Hi
I see the difference in terraform output command in terraform 0.14.5 vs 0.12.26 .Below is the code
Version.tf
terraform {
required_version = "= 0.14.5"
required_providers {
aws = {
source = "repo.dtcc.com/hashicorp/aws"
version = "4.13.0"
}
null = {
source = "repo.dtcc.com/hashicorp/null"
version = "3.1.1"
}
template = {
source = "repo.dtcc.com/hashicorp/template"
version = "2.2.0"
}
}
}
Bellow is the output.tf
output "id" {
value = module.aurora.id
}
output "cluster_arn" {
value = module.aurora.cluster_arn
}
output "endpoint" {
value = module.aurora.db_endpoint
}
when i run
+ terraform output id
The output variable requested could not be found in the state
file. If you recently added this to your configuration, be
sure to run `terraform apply`, since the state won't be updated
with new output variables until that command is run.
and my pipeline gets failure with this error
when i try to run terraform refresh i see below output
Outputs:
database_name = "asptstd"
master_username = "db_mstr_operator"
port = 5480
replica_identifiers = [
[
[],
],
]
Terraform 0.12.26
In terraform 0.12.26 i see below output but pipeline never gets failed .
+ terraform output id
The state file either has no outputs defined, or all the defined
outputs are empty. Please define an output in your configuration
with the `output` keyword and run `terraform refresh` for it to
become available. If you are using interpolation, please verify
the interpolated value is not empty. You can use the
`terraform console` command to assist.
what was the difference between those two versions of terraform while running terraform output command.
Thanks
Hi @dreamsofravi51,
If I’m understanding you correctly, I think you are asking why terraform output id
produces a success status in this case on v0.12.26 but produces an error status in v0.14.5.
Both of those versions are quite old now so I must admit I don’t recall exactly what changed here but it seems like a bug that terraform output id
in v0.12.16 was returning an error but exiting with a successful status, so I would guess that somebody reported that bug and we fixed it in one of the intermediate versions, so that newer versions of Terraform now correctly return an error status when presenting this error message.

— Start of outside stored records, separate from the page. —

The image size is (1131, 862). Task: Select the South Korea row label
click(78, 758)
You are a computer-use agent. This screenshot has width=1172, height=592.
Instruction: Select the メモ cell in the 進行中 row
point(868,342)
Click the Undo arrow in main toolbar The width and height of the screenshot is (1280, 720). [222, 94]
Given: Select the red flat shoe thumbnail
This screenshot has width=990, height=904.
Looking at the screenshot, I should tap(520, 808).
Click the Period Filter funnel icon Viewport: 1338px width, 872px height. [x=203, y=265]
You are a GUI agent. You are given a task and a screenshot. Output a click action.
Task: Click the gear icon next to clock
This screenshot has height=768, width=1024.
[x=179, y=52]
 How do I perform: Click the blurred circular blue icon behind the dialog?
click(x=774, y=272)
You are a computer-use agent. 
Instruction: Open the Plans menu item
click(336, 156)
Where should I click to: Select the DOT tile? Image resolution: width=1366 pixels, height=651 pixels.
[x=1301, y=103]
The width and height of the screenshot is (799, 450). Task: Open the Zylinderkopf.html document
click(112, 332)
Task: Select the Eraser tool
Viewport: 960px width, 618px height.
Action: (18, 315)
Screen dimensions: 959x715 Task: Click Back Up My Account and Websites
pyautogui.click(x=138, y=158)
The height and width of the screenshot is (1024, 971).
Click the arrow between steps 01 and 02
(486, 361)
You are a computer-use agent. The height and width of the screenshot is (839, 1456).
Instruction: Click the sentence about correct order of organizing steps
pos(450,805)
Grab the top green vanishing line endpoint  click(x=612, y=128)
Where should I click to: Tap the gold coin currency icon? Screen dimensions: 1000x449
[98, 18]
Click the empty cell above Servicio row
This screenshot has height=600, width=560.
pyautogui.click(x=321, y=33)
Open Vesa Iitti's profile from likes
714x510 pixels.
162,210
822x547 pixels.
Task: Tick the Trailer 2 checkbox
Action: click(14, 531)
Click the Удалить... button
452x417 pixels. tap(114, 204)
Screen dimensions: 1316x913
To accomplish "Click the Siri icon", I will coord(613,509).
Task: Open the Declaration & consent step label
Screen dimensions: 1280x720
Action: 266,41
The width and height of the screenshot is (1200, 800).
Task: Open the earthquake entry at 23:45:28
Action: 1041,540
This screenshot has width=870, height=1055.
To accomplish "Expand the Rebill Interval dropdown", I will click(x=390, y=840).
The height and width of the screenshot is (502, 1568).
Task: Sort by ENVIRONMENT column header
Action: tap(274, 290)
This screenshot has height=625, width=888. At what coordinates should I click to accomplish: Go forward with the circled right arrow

If your goal is to just ignore this error as before then I think you could change your pipeline script to get that effect. You didn’t mention which shell scripting language the pipeline is using but if it’s a Unix-style shell then I think one way to do it would be to write the command in parentheses, causing command to run in a “subshell”:
(terraform output id)
Thanks for the reply . this is the snippet i used to check for the terraform output id.This is on linux.
db_identier_check = sh script: "terraform output id", returnStdout: true
sh "echo $db_identier_check"
if (db_identier_check != "" && db_identier_check != null) {
db_identifier = sh(script: "terraform output id", returnStdout: true).trim()
sh "echo $db_identifier"
yes we want to ignore the error for terraform 14.5 version.
I see the same error in terraform 15.4 version also.
$ terraform output id
╷
│ Error: Output "id" not found
│
│ The output variable requested could not be found in the state file. If you
│ recently added this to your configuration, be sure to run `terraform
│ apply`, since the state won't be updated with new output variables until
│ that command is run.
Hi @dreamsofravi51,
The language your logic is written in here is not familiar to me. Is that Jenkins Pipeline Syntax?
I’ve never written Jenkins Pipeline Syntax and so my ability to help here is limited, but from referring to that documentation I see a section Flow Control which includes the following example of handling a sh
directive whose command returns a non-successful status code:
node {
stage('Example') {
try {
sh 'exit 1'
}
catch (exc) {
echo 'Something failed, I should sound the klaxons!'
throw
}
}
}
I don’t know this language well enough to adapt this example to fit into what you shared, but hopefully you do. I think the general idea would be to wrap that first sh
which runs terraform output id
in a similar try
/catch
construct and then you could either echo
a warning or do nothing at all inside the catch
block in order to ignore the error.
If you’re not sure how to incorporate this, I think it may be best to take this question to a Jenkins forum instead where hopefully the participants will be able to help answer this general question about how to ignore the failure of a sh
directive, which I expect would be a common answer no matter which command the sh
directive is running. (That is, this is not a Terraform-specific problem, but rather a general problem of handling shell command errors in Jenkins.)
syntax is written in groovy.
1.while i run the terraform module does it checks the output id in older versions?
2. i did try to to catch the exception . i see the same error and build fails.
The output variable requested could not be found in the state
file. If you recently added this to your configuration, be
sure to run terraform apply
, since the state won’t be updated
with new output variables until that command is run.